▸ **PASSAGE TO READ**:
Describe alternatives you've considered

Leave it as is

failed to connect to `host=chinook.chiyepnb01it.eu-west-2.rds.amazonaws.com user=tutorial database=chinook`: dial error (timeout: context Deadline exceeded)

Additional context

This error also fixed at v4 driver - jackc/pgconn#140

Jack Christensen · Answer 1 · Sun Mar 17 2024 05:25:09 GMT+0800 (China Standard Time)

I think this is fundamentally the same issue as #1929. And I think it should be solved by the same approach. Connect should return some sort of multi-error that includes the errors from all the connection attempts.

Andrei Tserakhau · Answer 2 · Sun Mar 17 2024 05:31:19 GMT+0800 (China Standard Time)

This error is an exception, so solving same way as #1929 - is incorrect, since we try host sequential, once we reach first timeout all other host will receive same errTimeout automatically.

Andrei Tserakhau · Answer 3 · Sun Mar 17 2024 05:35:37 GMT+0800 (China Standard Time)

In the meantime using parallel conn checker would break dual-stack logic.

I tried to implement parallel connect. In this approach we will use the ipv4 address and start working with it, so in theory it's okay, but the psql does not work like this, so I would say that the current approach with a sequential check is right, but the error message can be improved.

▸ **Records from a data source**:
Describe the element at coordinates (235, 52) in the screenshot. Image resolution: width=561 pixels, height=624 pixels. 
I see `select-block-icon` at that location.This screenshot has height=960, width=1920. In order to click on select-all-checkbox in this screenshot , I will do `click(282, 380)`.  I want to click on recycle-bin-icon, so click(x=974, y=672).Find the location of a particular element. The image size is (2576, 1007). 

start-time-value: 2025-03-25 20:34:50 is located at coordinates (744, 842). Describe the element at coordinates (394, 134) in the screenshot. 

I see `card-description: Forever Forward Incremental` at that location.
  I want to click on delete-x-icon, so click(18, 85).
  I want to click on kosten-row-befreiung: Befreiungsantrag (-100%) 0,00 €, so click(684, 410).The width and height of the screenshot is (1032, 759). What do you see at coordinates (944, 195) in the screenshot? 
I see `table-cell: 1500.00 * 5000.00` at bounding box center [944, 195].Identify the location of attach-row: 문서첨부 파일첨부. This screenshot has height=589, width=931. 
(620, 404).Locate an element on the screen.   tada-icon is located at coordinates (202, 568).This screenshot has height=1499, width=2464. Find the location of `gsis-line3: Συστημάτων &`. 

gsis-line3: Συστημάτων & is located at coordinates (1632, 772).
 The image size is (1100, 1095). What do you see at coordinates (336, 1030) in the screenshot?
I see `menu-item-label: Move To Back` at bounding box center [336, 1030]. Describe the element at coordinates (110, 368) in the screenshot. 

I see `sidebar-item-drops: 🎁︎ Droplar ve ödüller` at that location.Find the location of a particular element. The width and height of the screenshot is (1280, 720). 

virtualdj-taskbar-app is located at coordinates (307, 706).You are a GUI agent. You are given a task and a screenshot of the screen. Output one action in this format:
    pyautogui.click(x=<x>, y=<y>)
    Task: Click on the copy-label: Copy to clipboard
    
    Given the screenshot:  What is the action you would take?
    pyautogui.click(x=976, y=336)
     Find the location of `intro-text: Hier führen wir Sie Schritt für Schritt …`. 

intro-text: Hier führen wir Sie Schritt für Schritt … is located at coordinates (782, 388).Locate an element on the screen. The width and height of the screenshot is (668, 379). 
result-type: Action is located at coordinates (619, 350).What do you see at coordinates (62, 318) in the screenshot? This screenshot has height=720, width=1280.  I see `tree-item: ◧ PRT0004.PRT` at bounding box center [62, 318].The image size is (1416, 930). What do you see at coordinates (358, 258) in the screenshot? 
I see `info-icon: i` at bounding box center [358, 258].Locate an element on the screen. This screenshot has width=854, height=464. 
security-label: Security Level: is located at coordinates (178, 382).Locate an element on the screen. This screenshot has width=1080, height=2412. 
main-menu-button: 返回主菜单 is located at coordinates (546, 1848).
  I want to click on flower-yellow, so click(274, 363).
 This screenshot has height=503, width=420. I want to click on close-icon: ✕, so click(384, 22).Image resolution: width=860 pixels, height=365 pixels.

▸ **WHAT IS REQUIRED**: In the forum thread about the connection timeout, what does Jack Christensen say Connect should return?

▸ **RESPONSE TO THE EXERCISE**: Some sort of multi-error that includes the errors from all the connection attempts.